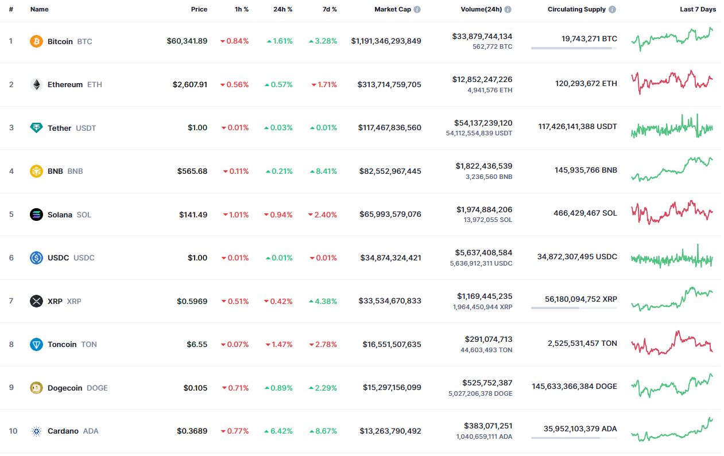Image resolution: width=724 pixels, height=456 pixels.
Task: Click Bitcoin's market cap value link
Action: click(386, 41)
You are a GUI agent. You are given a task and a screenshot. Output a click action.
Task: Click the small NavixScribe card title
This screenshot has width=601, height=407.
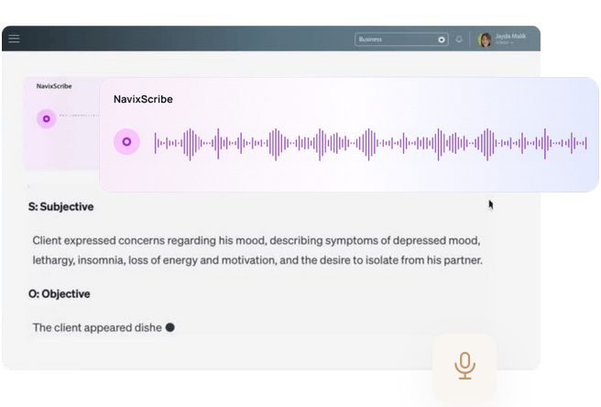click(54, 87)
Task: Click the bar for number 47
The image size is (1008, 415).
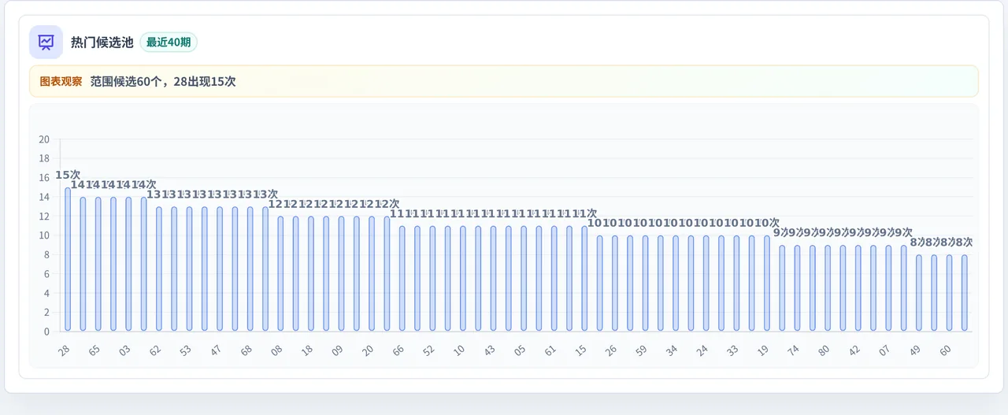Action: [x=220, y=269]
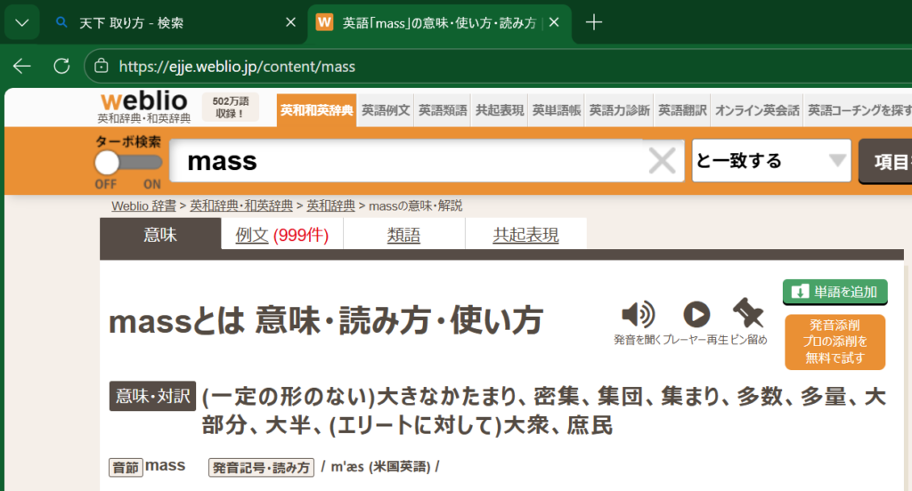Click the speaker icon to hear pronunciation
The width and height of the screenshot is (912, 491).
(638, 314)
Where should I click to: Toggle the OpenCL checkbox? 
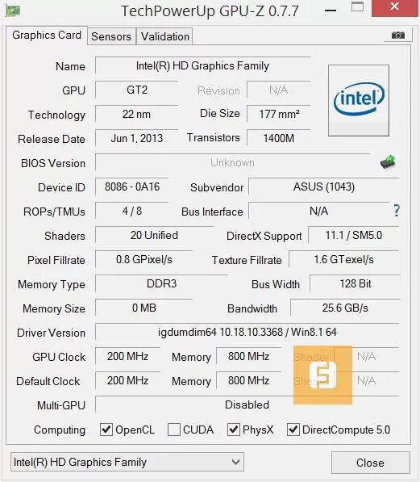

▶ _What the exercise asks_
In the listing, find the line with "The image size is (1008, 415)." and retype exactly from there through the last line, both included, leaving the pictures out.

▶ _Task output_
The image size is (1008, 415).
Action: [x=220, y=269]
Click the speaker icon to hear pronunciation
The width and height of the screenshot is (912, 491).
(638, 314)
Where should I click to: Toggle the OpenCL checkbox? 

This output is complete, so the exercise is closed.